Operating with community-based doulas is new for many prenatal practices. Temple Steele, an OB-GYN practicing in the Winston-Salem area at Novant Health WomanCare, admitted her practice is not very familiar with doulas. However, establishing a relationship with doulas in her community is a primary feature that attracted her to participate in the ACURE4Moms study.
Angela Tatum Malloy, a certified doula and the founder of Momma’s Village Fayetteville, will help facilitate training of the doulas needed for this study.
Malloy said she’s seen how doulas have interacted with pregnant women to help them understand their bodies and its changes, connect them to mental health support and facilitate group meetings with other mothers. She also said she’s seen how the non-clinical approach of doulas can be effective in improving maternal outcomes.
Her own daughter is one such example.
Having a doula allowed Malloy’s daughter to make it to about 38.5 weeks in her pregnancy — the longest she had ever gotten. Malloy said her daughter has struggled with pre-term birth in the past and had babies in the four-pound range.
Not only does the study hope to show how doulas can improve patient outcomes, but also the role doulas can play to support OB-GYN practices.
While this is not the first large-scale doula project Malloy and her organization have been approached about, this is the first one she said she felt comfortable accepting. She said she could tell this study is different because it includes those affected by poorer maternal outcomes in the process of finding a solution.

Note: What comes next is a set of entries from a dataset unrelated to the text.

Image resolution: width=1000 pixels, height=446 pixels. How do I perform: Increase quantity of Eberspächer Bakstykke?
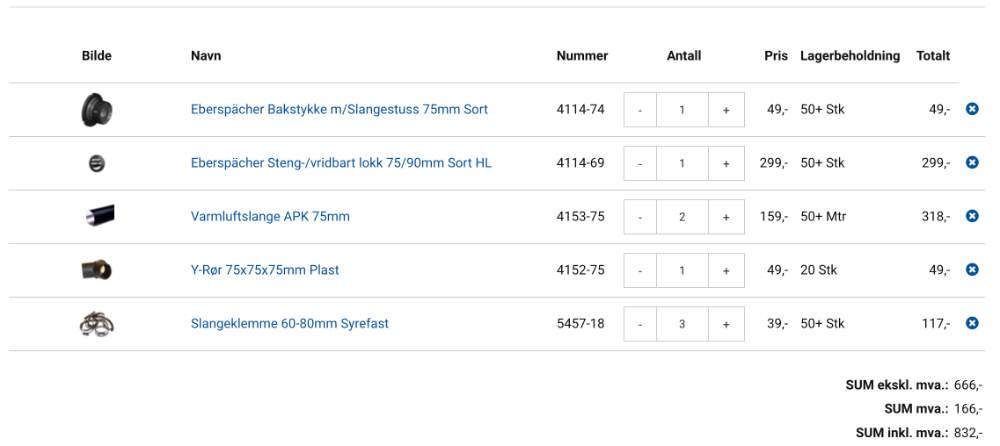726,110
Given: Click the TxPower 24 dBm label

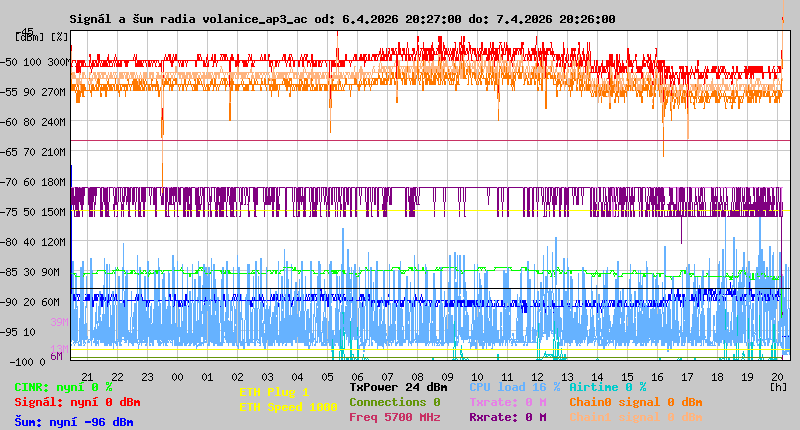Looking at the screenshot, I should pos(398,387).
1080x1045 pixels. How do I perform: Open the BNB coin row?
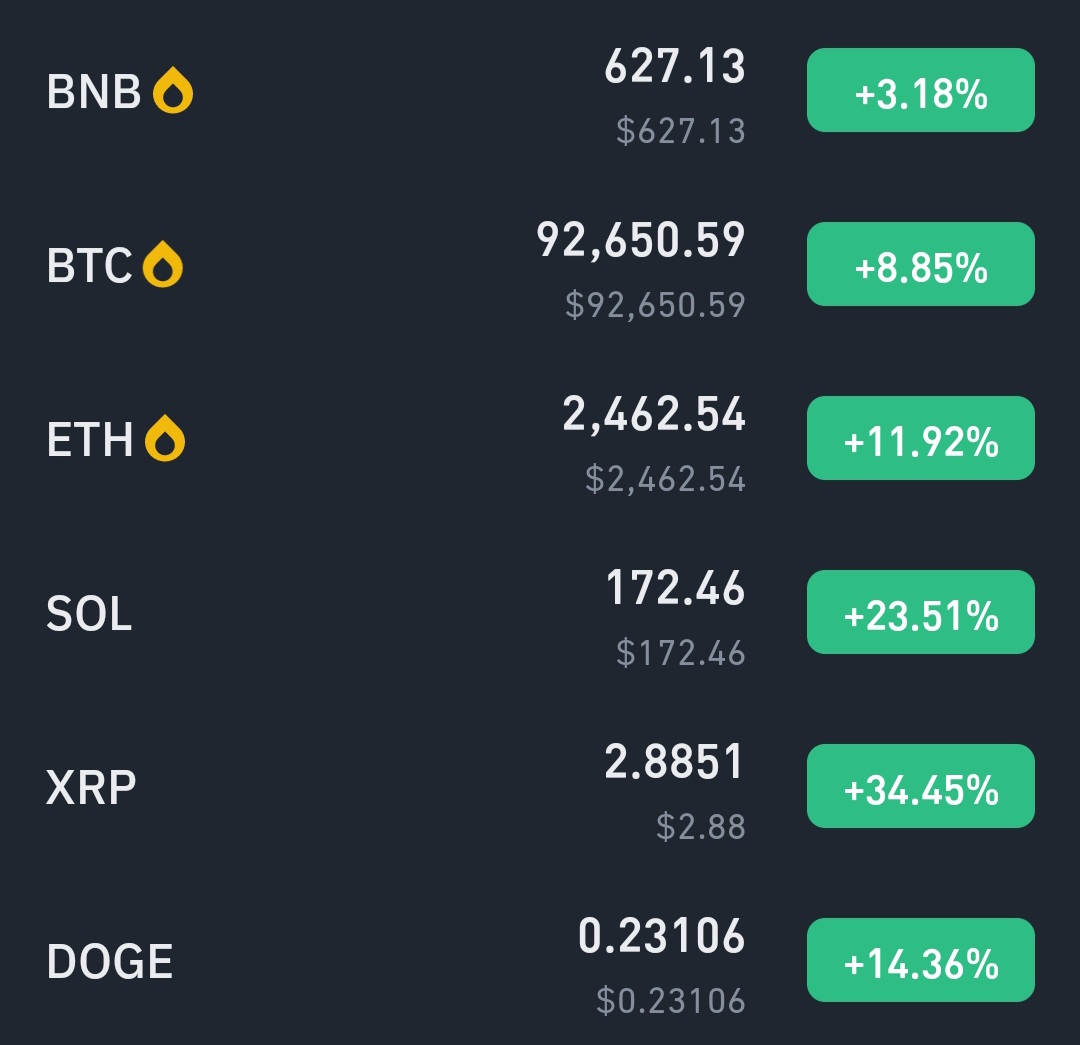pyautogui.click(x=540, y=90)
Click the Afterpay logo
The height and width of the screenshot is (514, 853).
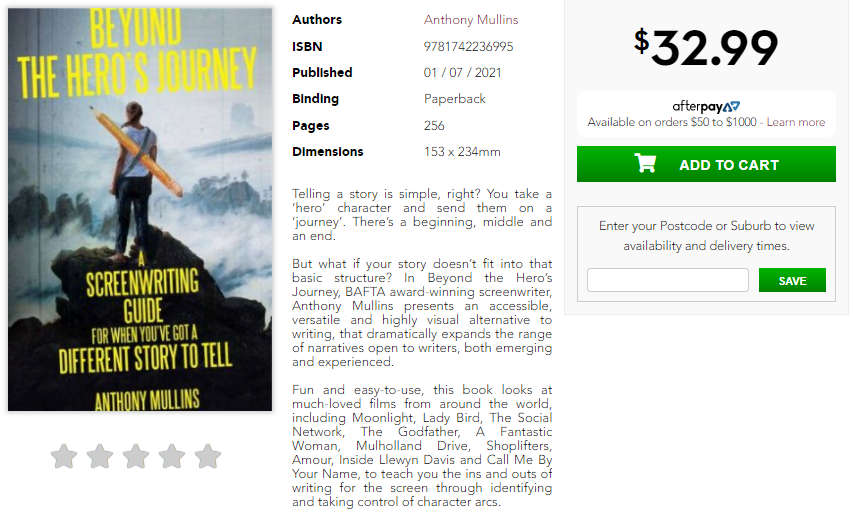pyautogui.click(x=706, y=106)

“Being a part of a project that is doing research in a community that I serve and me looking like and representing that community all mattered,” Malloy said.
By the end of June, Tang and Urrutia plan to have finished recruiting and identifying the 40 clinics that will participate in the study. From there, all clinics will be randomized into one of four “arms” of the study: some clinics will provide standard managed care, some will receive the data accountability measures, some clinics will receive community-based doula support and a final group will receive a combination of both data interventions and doula support.
Each practice will receive its intervention for two years, starting this October at the earliest. The study is supported by a $10-million award from the Patient-Centered Outcomes Research Institute.
Steele said she was eager for the three locations of Novant Health WomanCare to participate after she listened to a presentation Tang gave to several OB-GYN providers. Steele saw the promise of the interventions and the statewide scope of the study.
“We can kind of show that these are interventions that number one work, but number two, are easily feasible,” Steele said.
Urrutia believes both types of interventions will improve low birth weight, but thinks both interventions together will show the best improvements. She said the goal is to see a 40 percent decrease in low birth weight for Black women who are at a clinic that received both data interventions and doula support as compared to a clinic that receives no interventions.
“Let’s not have race be a factor in the discrepancies of the outcomes,” Malloy said. “Once we get everyone to a leveled kind of playing field, then we can push more on those outcomes overall.”